The deal will also have to ensure that governments do not backtrack on promises to cut greenhouse gas emissions despite a likely lack of sanctions, according to a briefing for climate ministers attending preparatory talks in Paris on July 20-21.
“There is a common understanding that the Paris agreement should be flexible, because it will need to adapt to changing circumstances,” according to the five-page document, seen by Reuters.
Behind the scenes we see a real desire to find common ground.
Harald Dovland, a former lead negotiator for Norway
“There is also a shared recognition that Parties should not have to negotiate a new agreement every five or ten years, but rather that the Paris agreement will form the basis for the enhanced implementation,” it said.
The new legal core of the deal “should be short and concise”, it said. By contrast, a draft text covering all aspects of the agreement, stretches to almost 90 pages.
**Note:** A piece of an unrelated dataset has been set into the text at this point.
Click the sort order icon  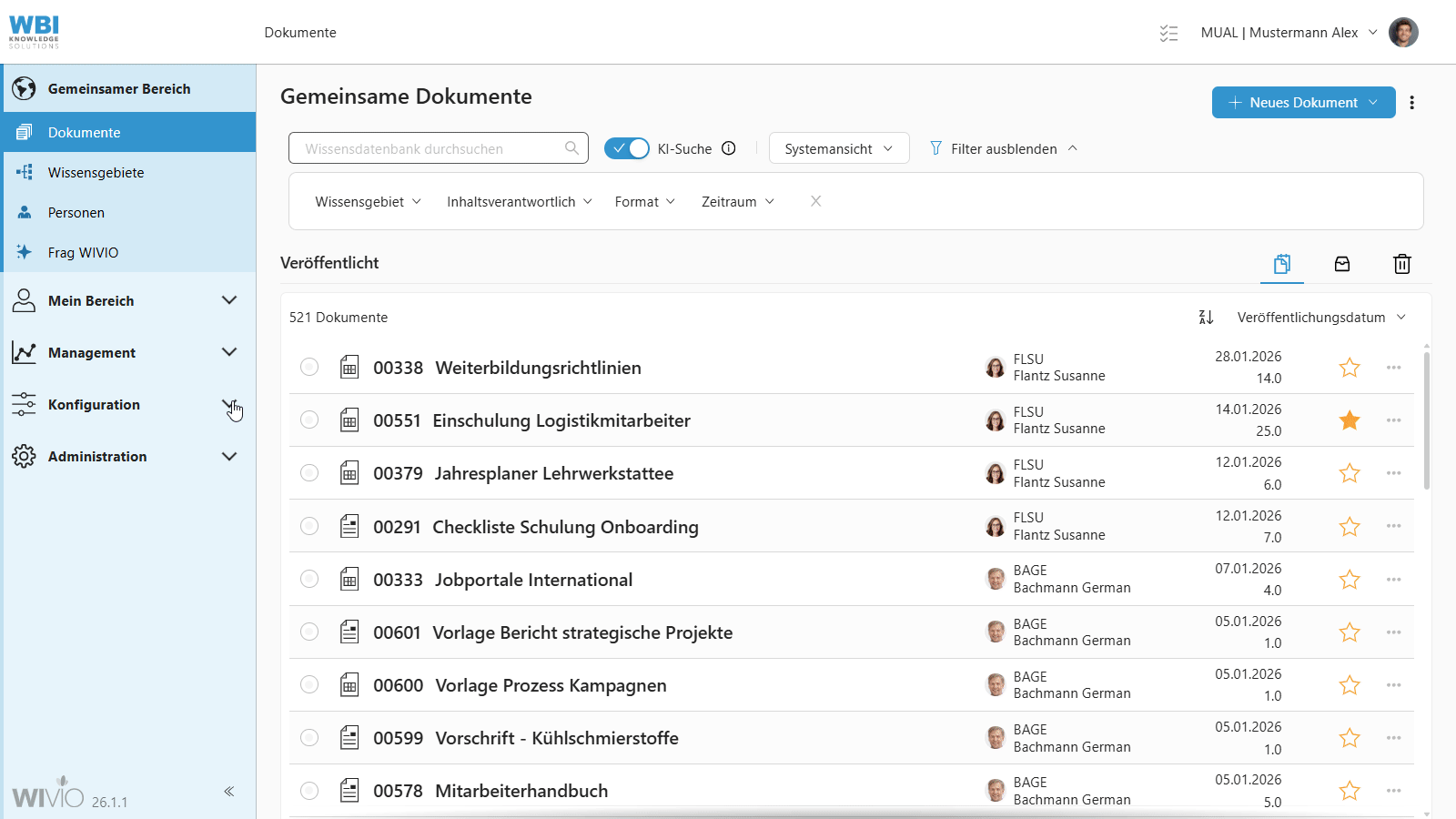click(x=1205, y=317)
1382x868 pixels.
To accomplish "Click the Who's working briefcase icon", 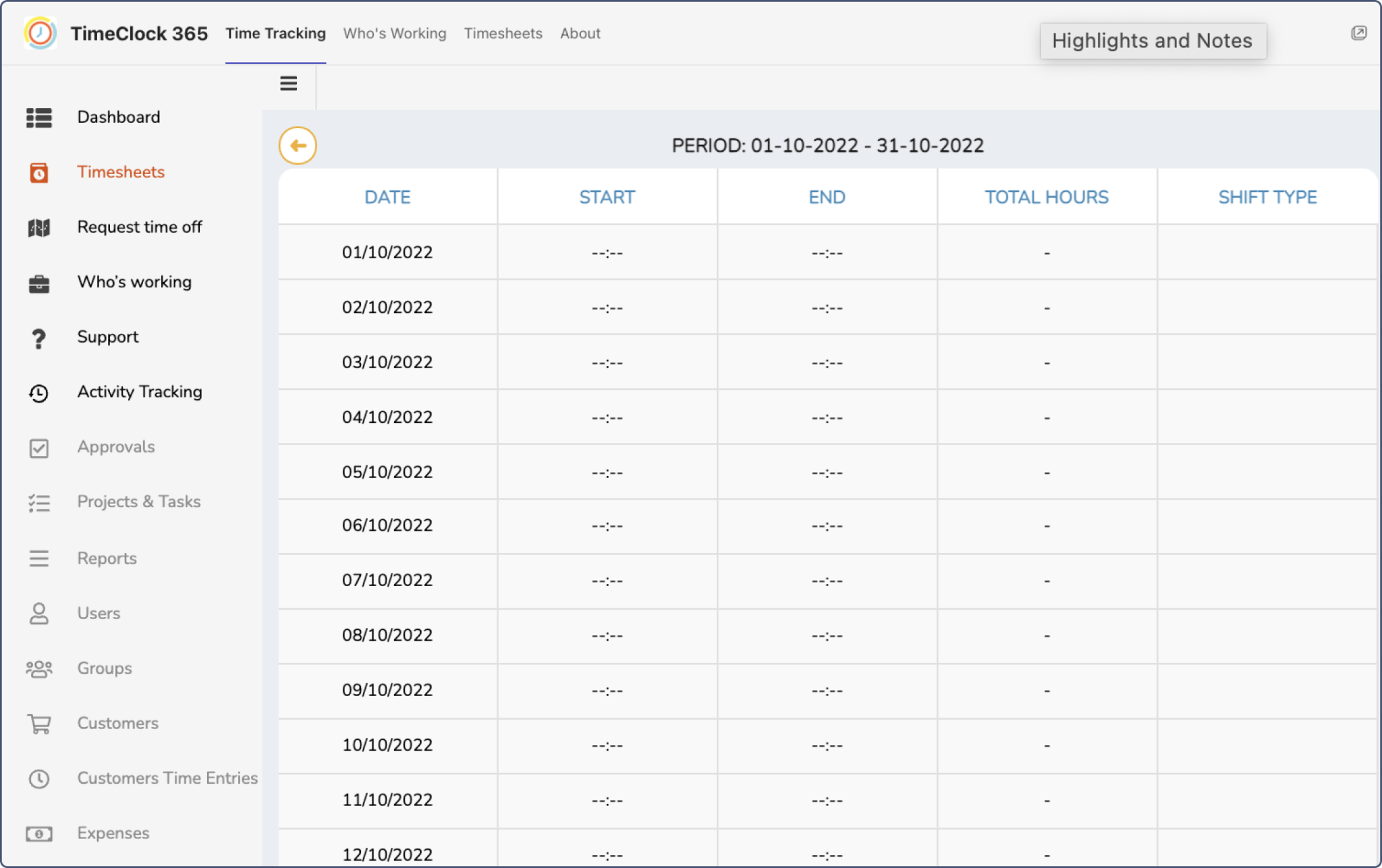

UN Secretary-General Ban Ki-moon last month criticised negotiations, launched almost four years ago in South Africa, as advancing at a “snail’s pace”. About 30 nations will attend the informal Paris talks next week.
The United Nations says national plans for curbing greenhouse gas emissions, submitted as the building blocks of the Paris agreement, will not be enough to limit warming to a UN goal of 2 degrees Celsius (3.6 Fahrenheit) above pre-industrial times.
That means a need for flexibility to ratchet up ambitions in an accord meant to limit greenhouse gases, blamed by the UN’s panel of climate scientists for causing more heat waves, floods and rising sea levels.
Major emitters led by China and the United States have submitted national plans for cuts in greenhouse gases beyond 2020 to the United Nations, as building blocks for the Paris accord. Japan submitted its plan on Friday.
On Wednesday, a report based on talks with negotiators indicated strong will in nations to reach a climate agreement in 2015. Negotiations failed in 2009 at the last attempt at a summit in Copenhagen.
“Behind the scenes we see a real desire to find common ground,” said Harald Dovland, a former lead negotiator for Norway who co-chaired the report by the Centre for Climate and Energy Solutions, a US-based think-tank.